▸ Problem:
Return the lines below that contain the word "Given".

▸ Task inputs:
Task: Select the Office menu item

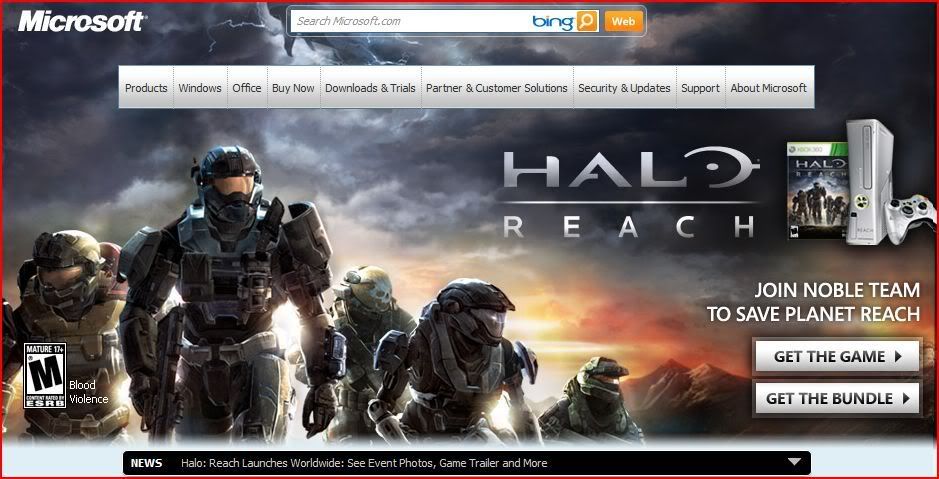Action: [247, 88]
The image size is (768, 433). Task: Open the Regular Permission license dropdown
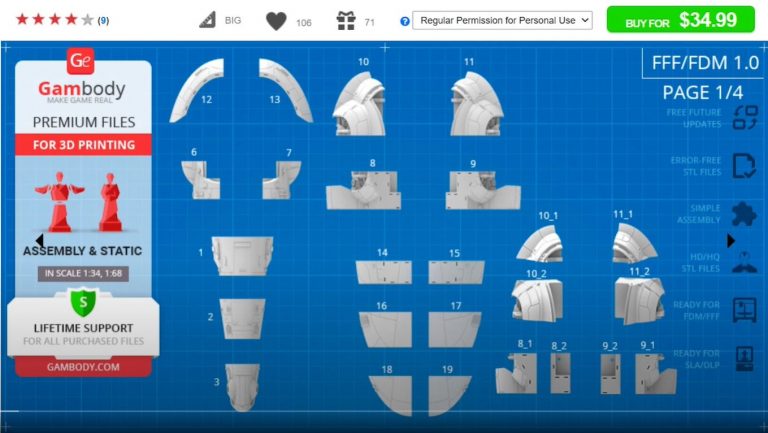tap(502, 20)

---

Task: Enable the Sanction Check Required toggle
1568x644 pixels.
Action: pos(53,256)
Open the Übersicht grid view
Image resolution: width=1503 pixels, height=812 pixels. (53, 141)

---

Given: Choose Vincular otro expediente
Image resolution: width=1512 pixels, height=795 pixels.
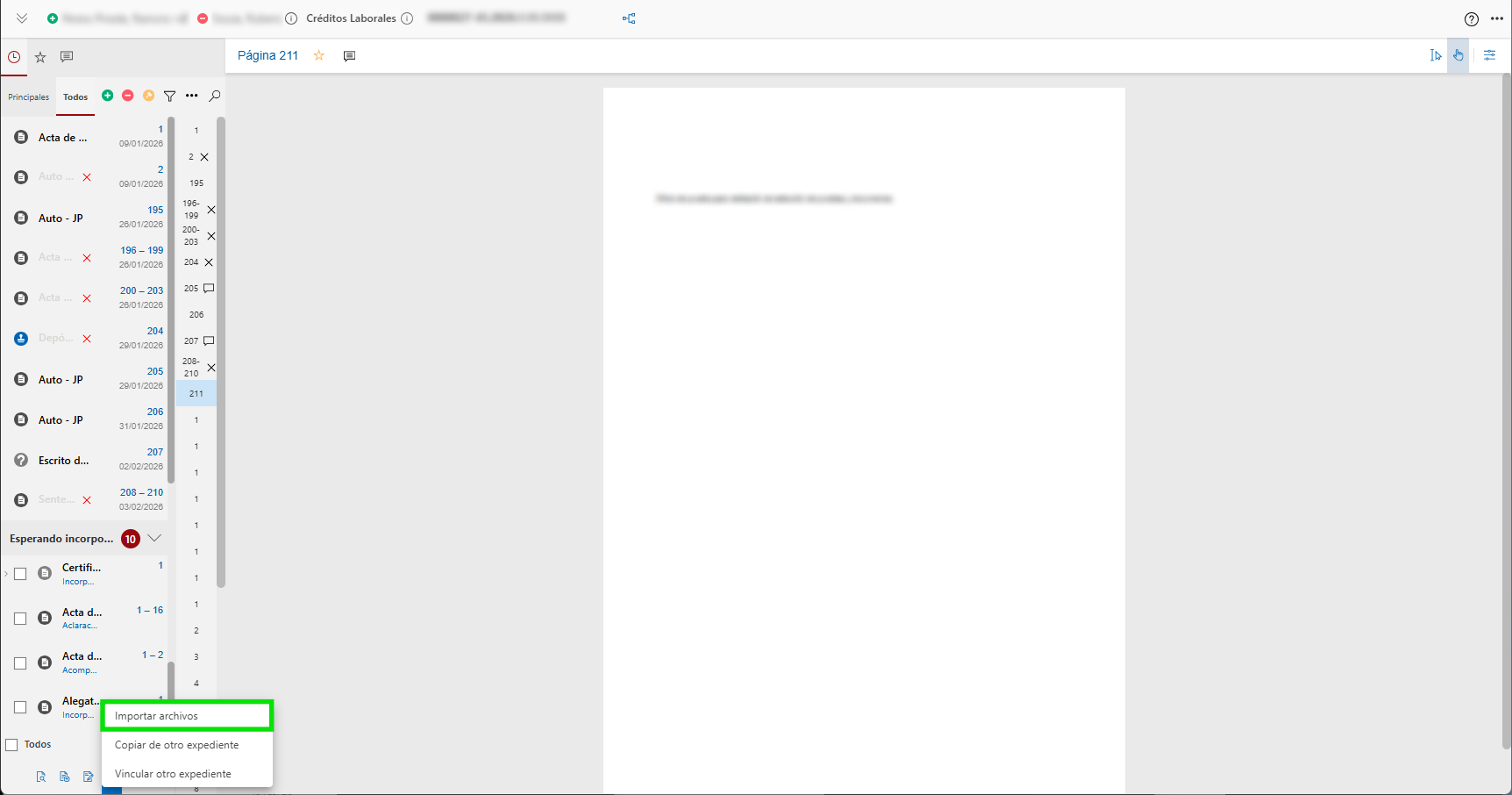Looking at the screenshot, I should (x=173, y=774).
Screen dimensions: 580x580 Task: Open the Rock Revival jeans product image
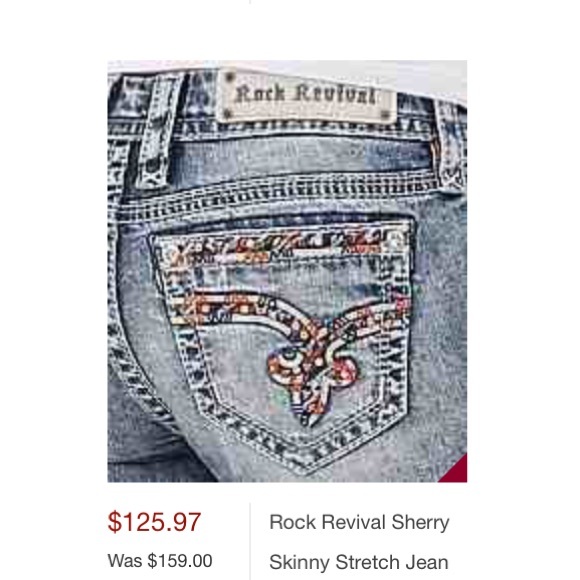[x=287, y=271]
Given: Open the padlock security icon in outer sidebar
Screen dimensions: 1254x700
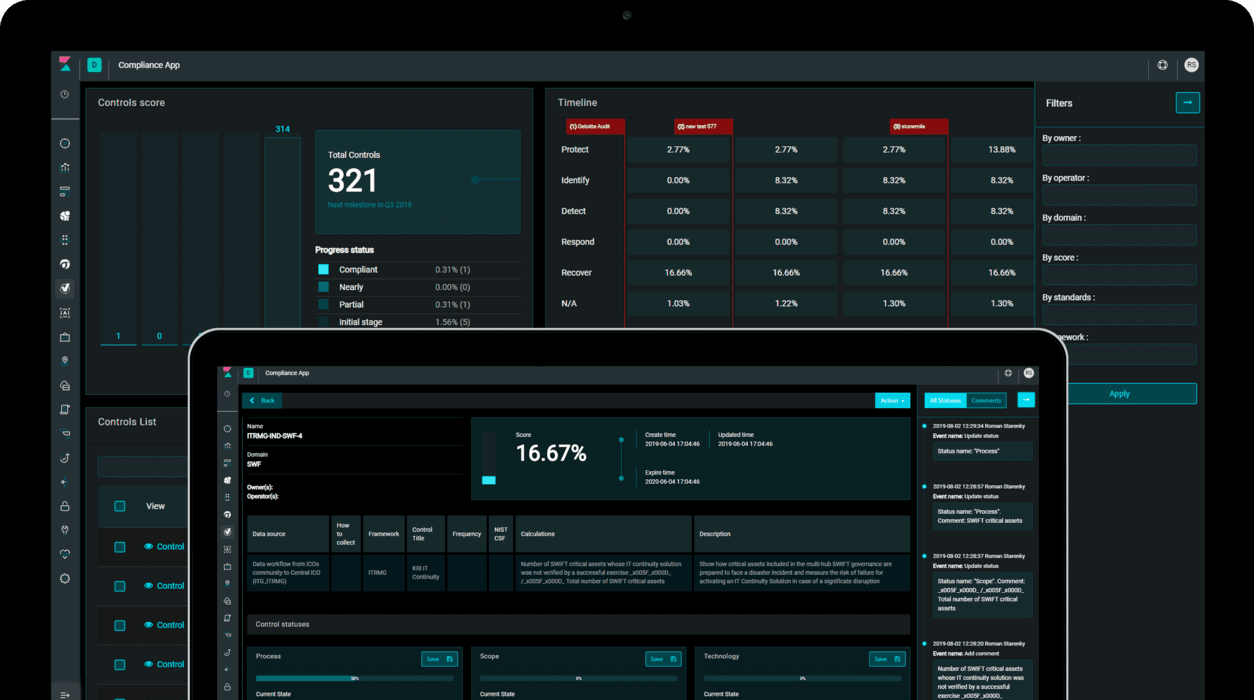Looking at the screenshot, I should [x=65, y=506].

▸ Result for this task:
Given: Choose Vincular otro expediente
Given: Open the padlock security icon in outer sidebar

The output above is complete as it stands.